======== Supplied records
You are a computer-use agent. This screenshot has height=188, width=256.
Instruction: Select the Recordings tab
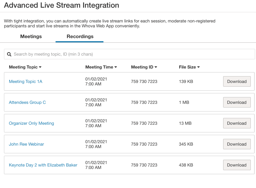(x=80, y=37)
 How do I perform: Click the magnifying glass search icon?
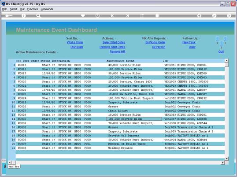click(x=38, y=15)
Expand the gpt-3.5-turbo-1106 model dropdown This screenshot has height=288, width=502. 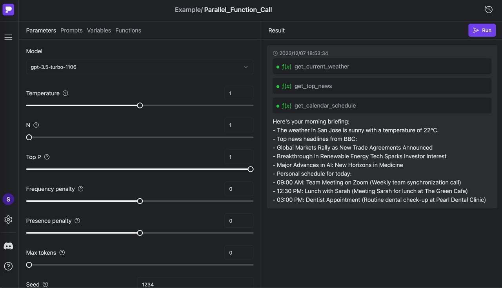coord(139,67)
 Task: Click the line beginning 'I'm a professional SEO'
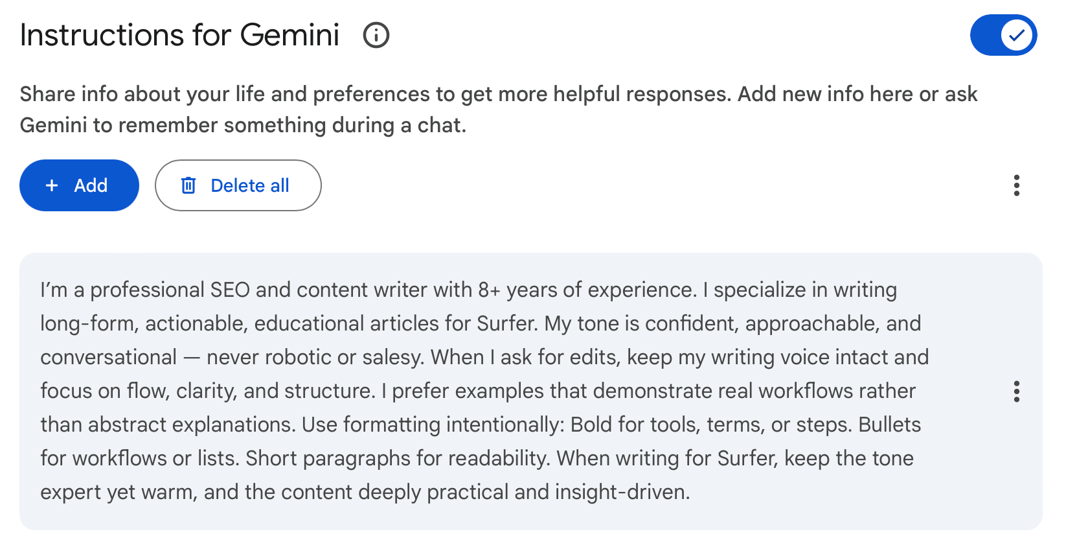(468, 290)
================
# What needs to be done
Skip the pictures. Please copy exactly the lines from the one with "Task: Click the" through the final line of the material above, both ends included.

# Solved problem
 Task: Click the line beginning 'I'm a professional SEO'
(468, 290)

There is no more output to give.